Rice blast disease, caused by the fungal pathogen Magnaporthe grisea, is an excellent model system to study plant-fungal interactions and host defense responses. In this study, comprehensive analysis of the rice (Oryza sativa) transcriptome after M. grisea infection was conducted using robust-long serial analysis of gene expression. A total of 83,382 distinct 21-bp robust-long serial analysis of gene expression tags were identified from 627,262 individual tags isolated from the resistant (R), susceptible (S), and control (C) libraries. Sequence analysis revealed that the tags in the R and S libraries had a significant reduced matching rate to the rice genomic and expressed sequences in comparison to the C library. The high level of one-nucleotide mismatches of the R and S library tags was due to nucleotide conversions. The A-to-G and U-to-C nucleotide conversions were the most predominant types, which were induced in the M. grisea-infected plants.

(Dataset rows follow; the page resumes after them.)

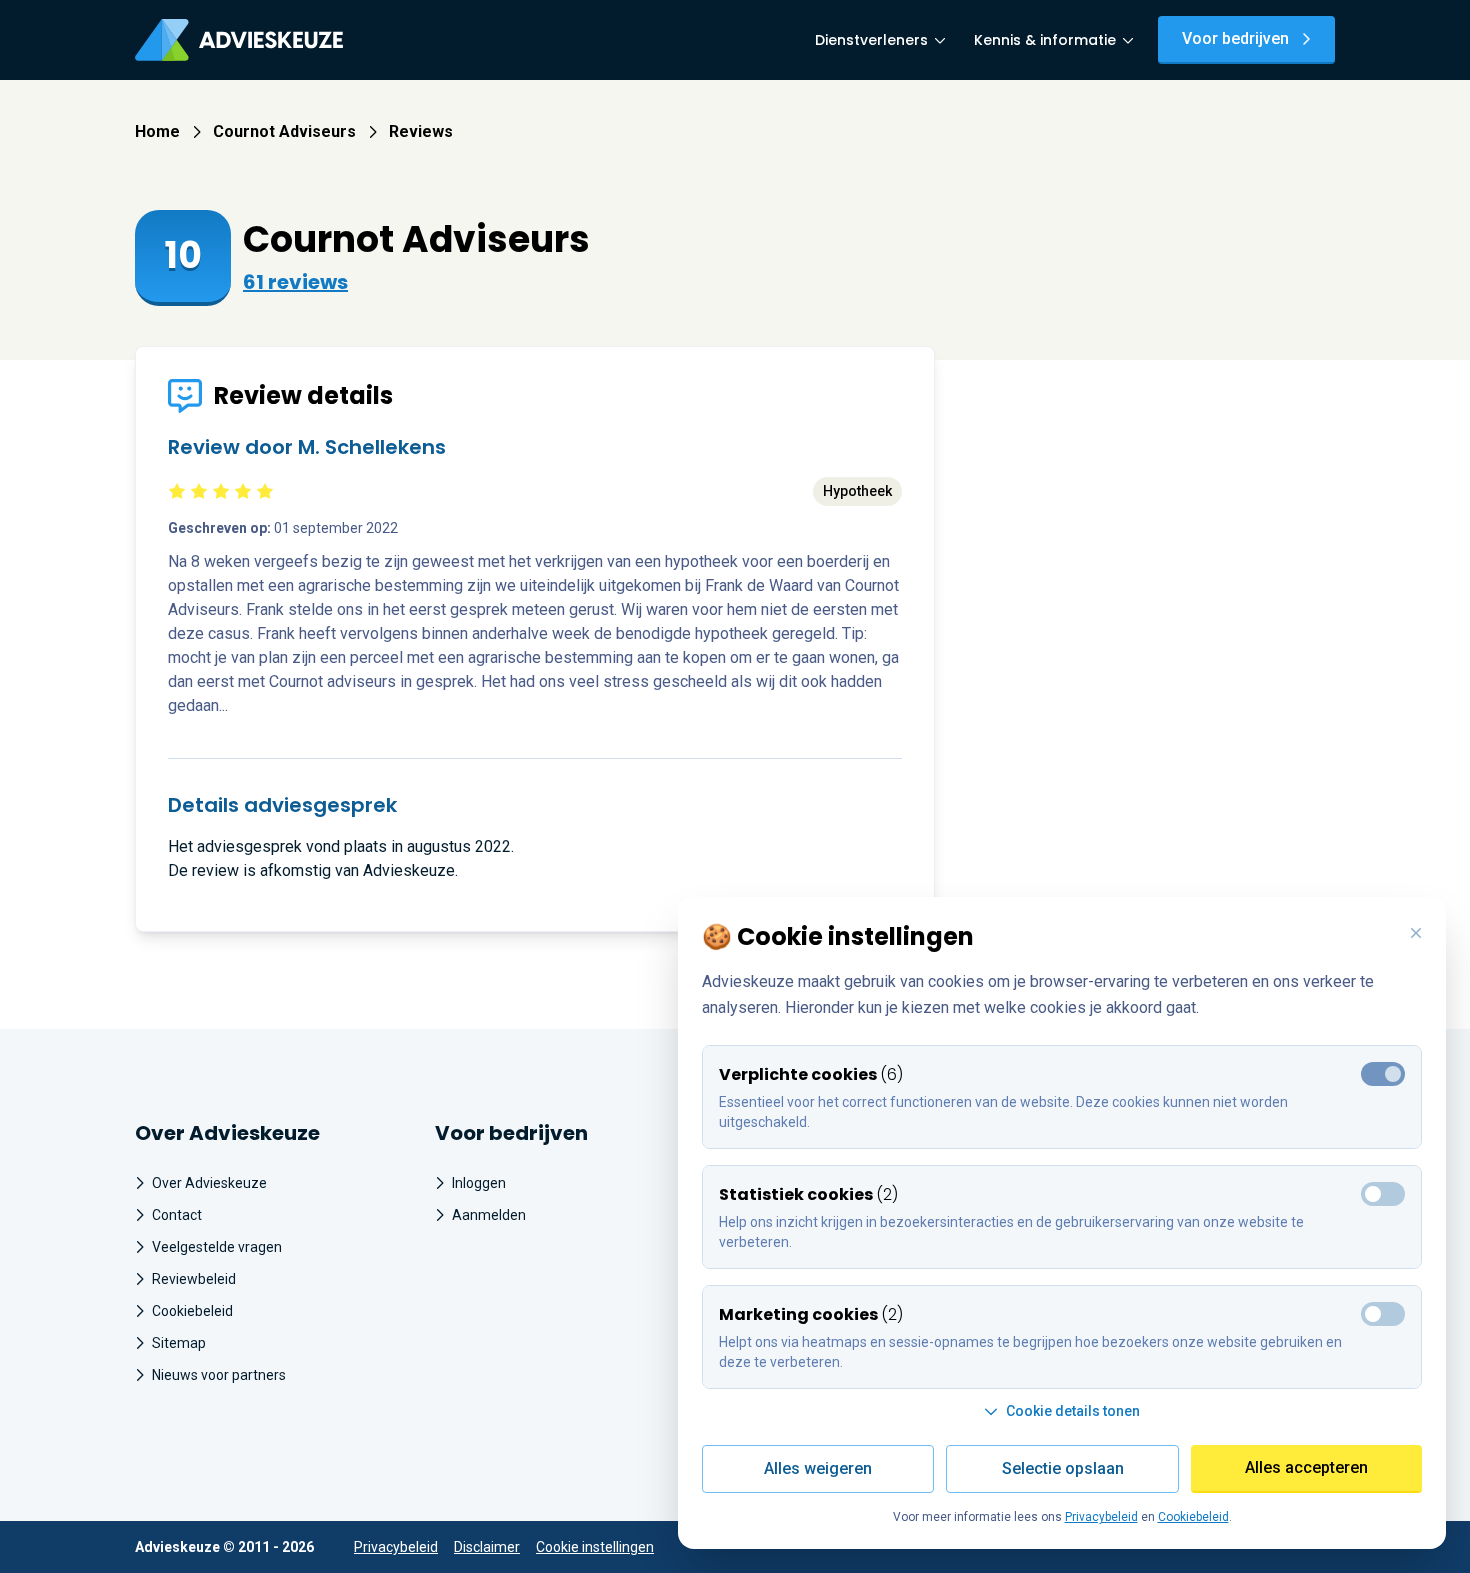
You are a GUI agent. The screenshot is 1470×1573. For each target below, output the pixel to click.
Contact (177, 1215)
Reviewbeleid (194, 1279)
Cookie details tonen (1073, 1411)
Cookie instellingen (595, 1547)
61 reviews (295, 282)
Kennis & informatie (1045, 40)
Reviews (421, 131)
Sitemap (179, 1343)
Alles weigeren (818, 1468)
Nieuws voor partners (219, 1375)
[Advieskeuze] (239, 40)
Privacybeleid (396, 1547)
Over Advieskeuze (209, 1183)
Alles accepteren (1306, 1467)
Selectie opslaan (1063, 1468)
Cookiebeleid (192, 1311)
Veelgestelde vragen (217, 1247)
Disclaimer (487, 1547)
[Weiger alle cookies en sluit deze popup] (1416, 934)
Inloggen (479, 1183)
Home (157, 131)
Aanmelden (489, 1215)
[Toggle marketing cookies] (1383, 1194)
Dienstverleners (871, 40)
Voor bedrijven (1235, 38)
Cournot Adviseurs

Reverse transcription-polymerase chain reaction analysis showed that expression of the adenine deaminase and cytidine deaminase genes was highly induced after inoculation. In addition, many antisense transcripts were induced in infected plants and expression of four antisense transcripts was confirmed by strand-specific reverse transcription-polymerase chain reaction. These results demonstrate that there is a series of dynamic and complex transcript modifications and changes in the rice transcriptome at the M. grisea early infection stages.

Figure 1.

The distinct RL-SAGE tags of the C, R, and S libraries and their hits in the rice genomic and TIGR EST sequences. A, Number of total distinct, significant (greater than two copies), and singleton tags in the three libraries. B, Matching results of the significant tags to both genomic and EST sequences. C, Matching results of the singletons to both genomic and EST sequences.

Figure 2.

Location of sense and antisense RL-SAGE tags on the rice FL-cDNAs. Each FL-cDNA was equally divided into three portions (3′, mid, and 5′). The distinct sense and antisense tags from the three RL-SAGE libraries were mapped to the FL-cDNAs using the SAGEspy program (Gowda et al., 2006b). The number of hits and the percent of tags are shown on the top of each category.

Figure 3.

Mismatch analysis of RL-SAGE tags against annotated rice genes. Total distinct tags (A) from the C, R, and S libraries were matched against TIGR annotated rice genes by allowing one and two mismatches. The percent on the top of each bar represents the proportion of the matched tags in each library. Among the one-mismatch tags, the number of tags with specific nucleotide substitutions in C, R, and S libraries is shown in B.

Figure 4.

Nucleotide conversions in Rubisco activase transcripts. Nucleotide conversions are shown with bold and underlined letters. The direction (5′–3′) of the transcripts is shown using an arrow. The copy number of the tags in each library is shown at the left side (C198, R217, S342 denotes 198 tags in the C library, 217 tags in the R library, and 342 tags in the S library). The bold and italicized letters are nucleotide conversions confirmed by sequencing of the RT-PCR fragments (the sixth and ninth tags of Transcript 1). The box at the right-top corner is showing the antisense ESTs for Rubisco activase gene.

Figure 5.

RT-PCR analysis of the adenine deaminase and cytidine deaminase genes. Tag frequency in each library is shown in the box above the gel picture. The ubiquitin gene was used as the expression C for RT-PCR amplification.

Figure 6.

A working model for RNA sequence diversity during rice and M. grisea interaction. Once an M. grisea conidium lands on the rice leaf surface, an infectious structure, called appressorium, develops at the tip of the germ tube. The highly melanized appressorium generates enormous turgor pressure and penetrates through the rice epidermal cells within 24 h of inoculation (Talbot, 1995). Through the penetration peg, the fungus may secrete various proteins (Ellis et al., 2005), mobile elements (Vaughn et al., 1995), and even free radicals into host cells. Fungal secretory molecules may interact with host factors leading to the synthesis of sense and antisense transcripts for defense-related genes. Then both sense and antisense transcripts may pair to form dsRNA in the nucleus. dsRNA may be targeted by the RNA-editing complex, including cytidine deaminase and adenine deaminase (Nie et al., 2006). Edited dsRNAs might be retained in the nucleus and degraded, generating miRNAs and siRNAs (Blow et al., 2006). Translation of edited transcripts may lead to production of protein diversity (Li et al., 2006). miRNAs and siRNAs may affect translation, transcription, and DNA replication (Li et al., 2006) in the nucleus. RNA variation in host transcripts could affect the outcome of the rice and M. grisea interaction: host resistance or susceptibility.